Se si trattasse di normali disparità di vedute non ci sarebbe nulla di strano. Ma ha suscitato qualche perplessità il fatto che per avvalorare entrambe le ipotesi si presentino tabelle, indici, ecc., sottolineandone il carattere scientifico e obiettivo. Per orientarsi, è utile distinguere gli indicatori di fenomeni, per così dire, «oggettivi», da quelli che rilevano percezioni, sensazioni o giudizi «soggettivi». Si tratta di una semplificazione, perché spesso le dimensioni «oggettiva» e «soggettiva» si contaminano e influenzano reciprocamente. Ma è utile perché spiega come mai nel caso dei prezzi, ad esempio, l’inflazione calcolata sulla base di rilevazioni nei punti vendita divergesse sensibilmente dalla sensazione presente nel consumatore finale.

Nell’ambito delle rilevazioni «oggettive» non c’è dubbio che la metodologia adottata dall’Istat sia assai accurata e sperimentata. Rispetto ad altre analisi cui è stata contrapposta (ad esempio quelle di Eurispes che, tuttavia, non può probabilmente contare sulla capillarità e la continuità delle rilevazioni Istat) ha, come è stato sottolineato, il limite (o la necessità) di presentare quasi solo dati medi. Che hanno però effetti diversi nelle varie fasce di famiglie: uno stesso aumento di prezzi porta conseguenze differenti secondo il livello del reddito.
Anche per questo è importante – ma trascurato anche nel dibattito di questi giorni – studiare la percezione soggettiva dei fenomeni economici.

Non solo per i suoi effetti sugli orientamenti politici ed elettorali. Ma anche perché lo stesso comportamento economico «reale», specie per ciò che riguarda la sfera dei consumi, è – gli economisti lo sanno da tempo – tutt’altro che «razionale» e dipende in larga misura da sensazioni, credenze, addirittura passioni.

Al di là del dato «reale» dell’inflazione, colpisce dunque il fatto che, secondo tre italiani su quattro, i prezzi siano aumentati «molto» o «moltissimo». Contrariamente al solito, nessun intervistato risponde «non so», segno che si tratta di tematiche che coinvolgono davvero tutti. Naturalmente, il significato attribuito a «molto» o «moltissimo» varia da persona a persona: non a caso dichiarano più frequentemente che i prezzi sono aumentati «moltissimo» gli strati più deboli: le donne (in particolare casalinghe), gli anziani (in particolare pensionati), i possessori di titoli di studio meno elevati.

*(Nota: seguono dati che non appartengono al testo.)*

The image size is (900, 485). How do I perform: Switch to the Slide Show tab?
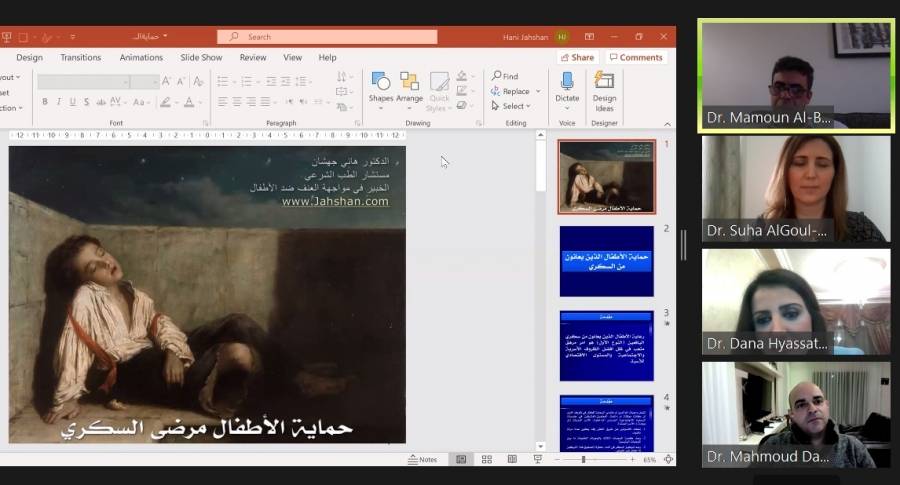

Tra costoro, come già si è documentato, l’inflazione «percepita» supera il 4%. E ci si aspetta che cresca ancora: in misura «rilevante» per l’11% della popolazione. Ma per il 26% dei pensionati e il 28% dei possessori di sola licenza elementare, a fronte del 7% tra i laureati.

Alla percezione di aumento dei prezzi corrisponde quella di riduzione dei consumi. Ancora una volta, il fatto che i cittadini dichiarino una contrazione delle loro spese non misura necessariamente la sua entità «reale». Ma rimane significativo che quasi tre italiani su quattro (erano poco meno del 60% sei mesi fa) dichiarino di aver ridotto i loro acquisti nell’ultimo periodo. Ancora una volta, si tratta in misura maggiore di donne, anziani e giovanissimi, persone con basso titolo di studio, pensionati, e, specialmente, disoccupati. In particolare residenti al sud, specie nei centri maggiori.
Di chi è la colpa di tutto questo? La convinzione popolare, a torto o a ragione, è che la responsabilità maggiore sia dell’euro. Lo pensano in particolare le categorie più «colpite» dall’inflazione. Mentre sono di parere opposto i laureati, che in maggioranza «assolvono» la moneta unica.

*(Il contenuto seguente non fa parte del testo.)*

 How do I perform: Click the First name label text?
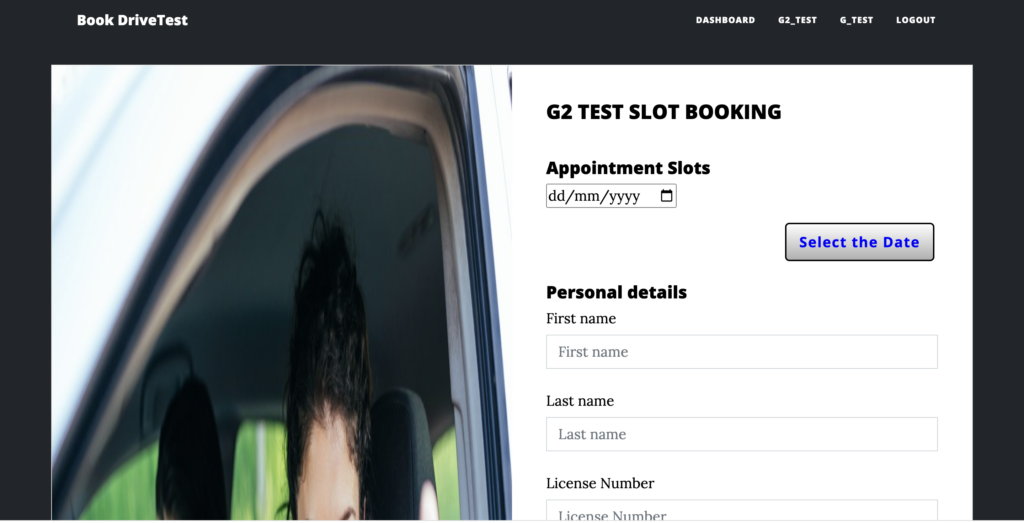[x=581, y=319]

E’ un dato che si presta ad una duplice interpretazione. Da un lato, oggettivamente essi sono forse più in grado di conoscere e valutare tutti i dati necessari per misurare il reale impatto dell’euro. Ma dall’altro, dal punto di vista «soggettivo», essi sono, al tempo stesso, probabilmente colpiti in modo meno drammatico dall’aumento dei prezzi.

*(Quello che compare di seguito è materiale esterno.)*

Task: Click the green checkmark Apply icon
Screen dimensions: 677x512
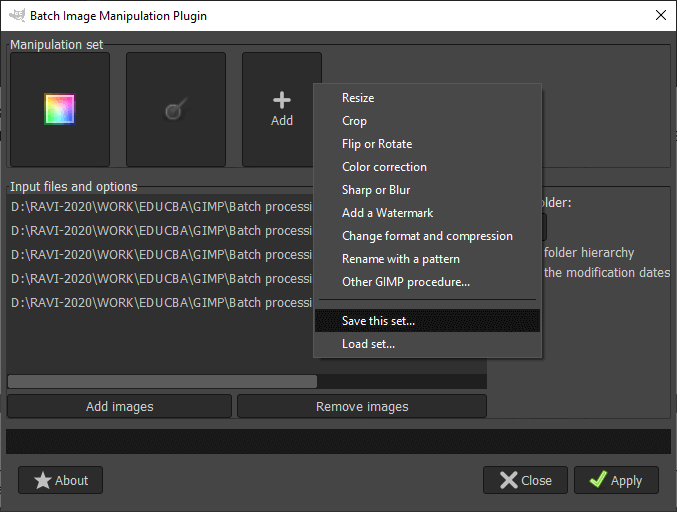Action: click(x=599, y=480)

A questo punto, si tratta di intervenire e, se possibile, arrestare l’incremento dei prezzi, reale o percepito che sia. Chi deve farlo? Secondo la maggioranza, è compito prioritario delle istituzioni: in primo luogo lo Stato e, in misura minore, gli enti locali. Naturalmente anche le associazioni dei consumatori e i singoli cittadini, specie coloro che si recano quotidianamente a fare la spesa, devono fare la loro parte. Ma solo il 10% degli italiani ritiene che a questi ultimi spetti «principalmente» la vigilanza sull’aumento dei prezzi.

Ci si aspetta dunque che intervengano più decisamente le istituzioni. In fondo, molte delle percezioni e delle preoccupazioni soggettive sullo stato dell’economia sono anche l’indice di una crisi di fiducia nei confronti di queste ultime. Che è opportuno non sottovalutare e che è incentivata in questo stesso periodo da molti altri episodi di varia natura. E alla quale, come continua a ricordare Ciampi, occorrerebbe reagire con decisione.